It hardly ever happens that I read a book after seeing the movie. The last one, probably, was From Russia With Love or Dr. No. I have no problem seeing the movie after reading the book, but not the other way around. I don't know why. Perhaps it's because of the time investment: if you know the ending, investing 2 hours in seeing the movie still isn't so bad; spending a week or so reading a book I know whose ending I know - nah.
That might be one reason I haven't seen Breakfast at Tiffany's yet.
We rented Shopgirl some time ago; I had never heard of it, but it starred Clare Danes and Steve Martin, two of my favorite people (for different reasons), and we kind of like small movies.
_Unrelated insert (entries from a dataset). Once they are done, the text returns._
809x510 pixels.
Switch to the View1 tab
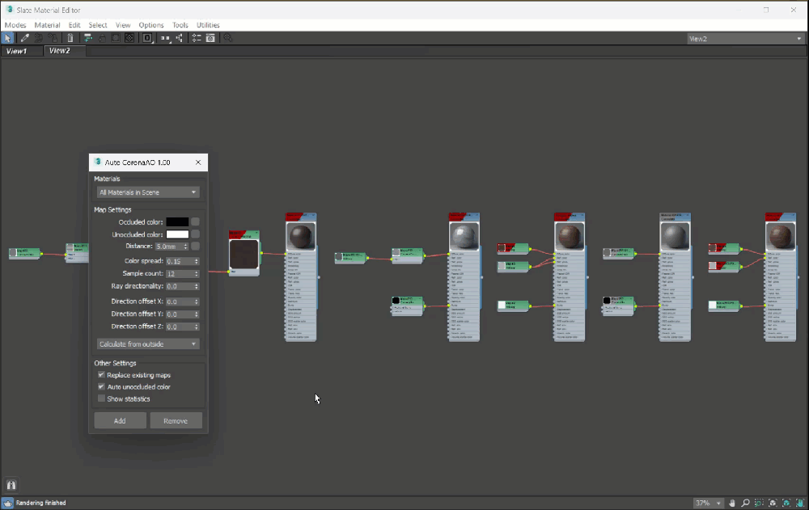(x=17, y=51)
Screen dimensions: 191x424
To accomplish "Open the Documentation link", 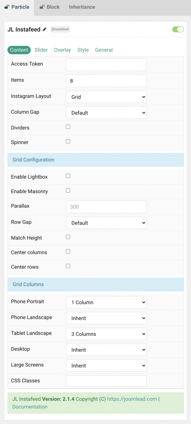I will pos(30,407).
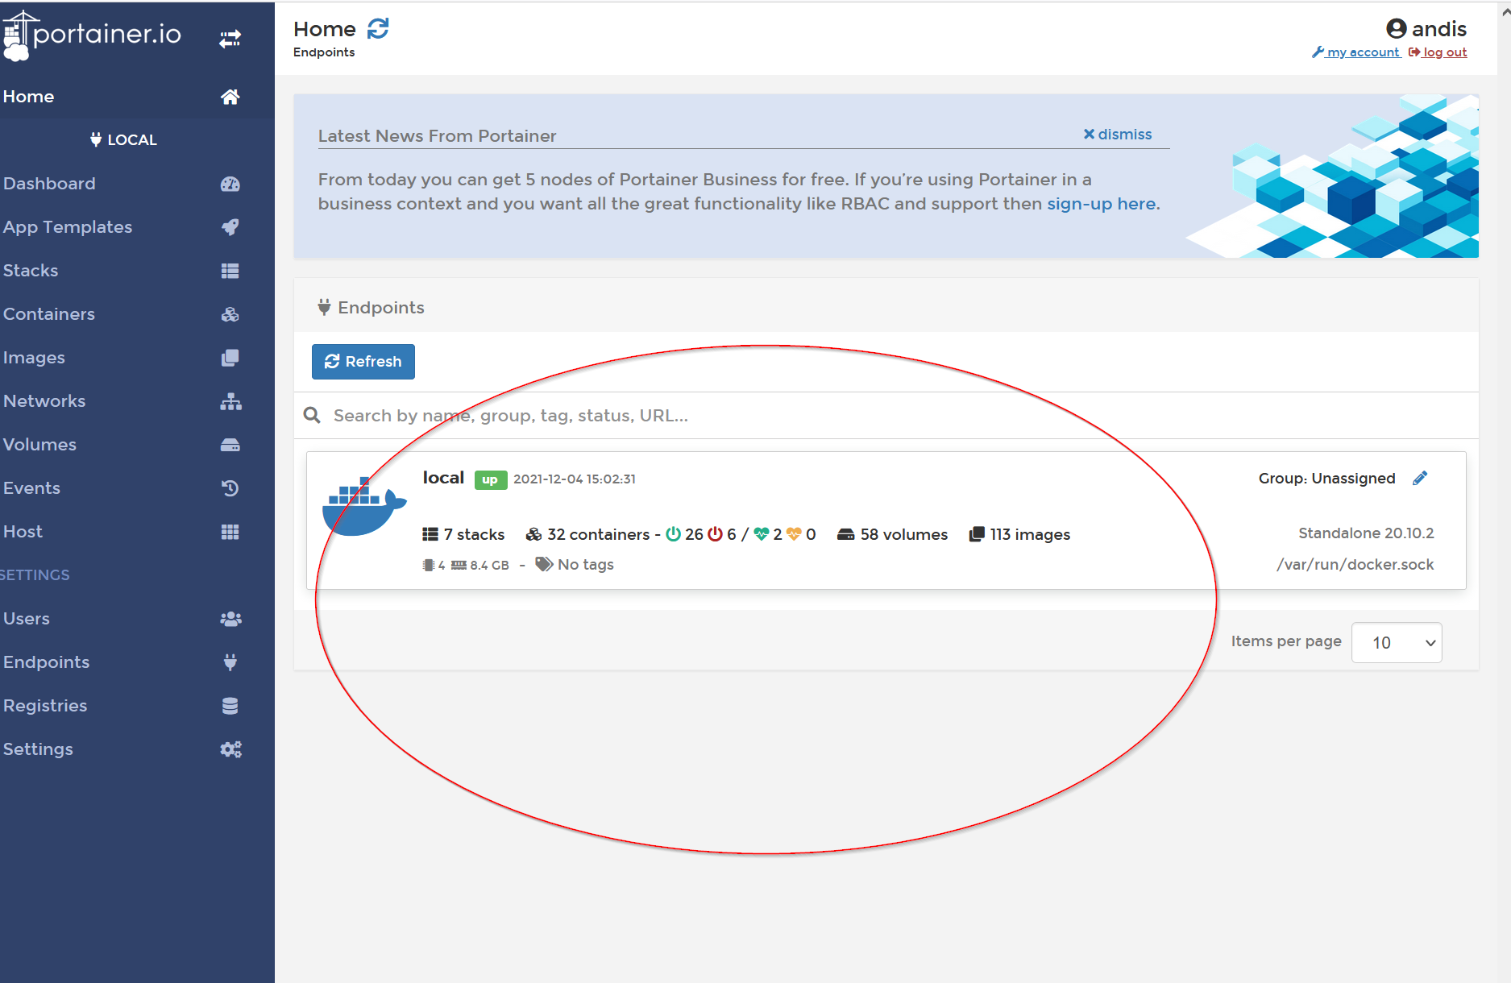The height and width of the screenshot is (983, 1511).
Task: Click the Portainer.io logo
Action: [x=93, y=35]
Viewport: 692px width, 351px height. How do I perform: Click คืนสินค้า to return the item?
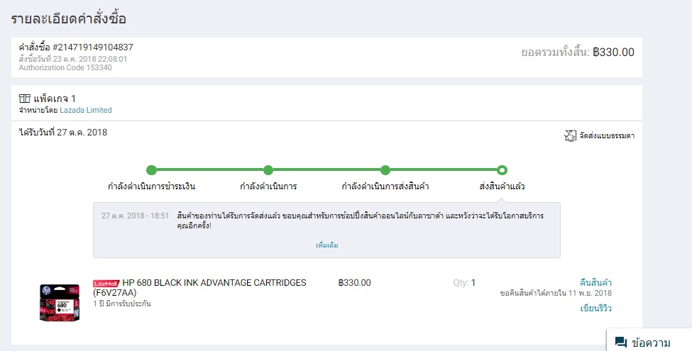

It was okay: entertaining, well acted, unpretentious.
So when a very thin book spine called "Shopgirl Steve Martin" from the Goodwill shelf, I was intrigued, since I had no idea it had been a book before it was a movie.
Well, I was kind of right. The theme seems to be the relation between high and low emotions: Does desire sully love? Is love somehow not as noble if it starts as desire? Can desire change as love enters into it? These are all apt, insightful questions, and Steve Martin addresses them most annoyingly.
He's written a 130 page book of stage directions. Maybe it's worse than that: at times, it seems he's working out the characters' backgrounds, motivations, etc in his mind, except he's writing it down and getting it published: "Mirabelle replaces the absent friends with books and television mysteries of the PBS kind . . . She does not read these books as a romantic lonely hearts turning pages in the isolation of her room, not at all. She is instead an educated spirit with a sense of irony." Okay, Steve, now you've got your main character straight in your mind - great!
If the TV watching and the romances came up again in the unraveling of the plot, fine. But they don't. And did I mention that the entire book -- every sentence - is written in the present tense? "Carter Dobbs walks her back to Nieman's . . . he gives her his card. . . As he turns away from her, she finally can name what disturbs her about him."
Stage directions.
You do get a nice sense of the characters and their dilemmas. But, if the book had been longer, I probably would have put it down as too annoying to sit through. See the movie -- it's good.
And by the way, Steve Martin may be a bad novelist, but he is still the funniest stand-up comedian of my lifetime.
Speaking of putting down, in the last few months I've given up on Rebecca, and on Ann Beattie's Picturing Will. Plus, Dame Agatha has disappointed me lately (noted elsewhere). So I was starting to fear I was getting an aversion to female writers, until a fotunate thing happened: Goodwill had The Bell Jar. I read the first page and was floored: did Sylvia Plath maintain this level? Can it possibly be this good?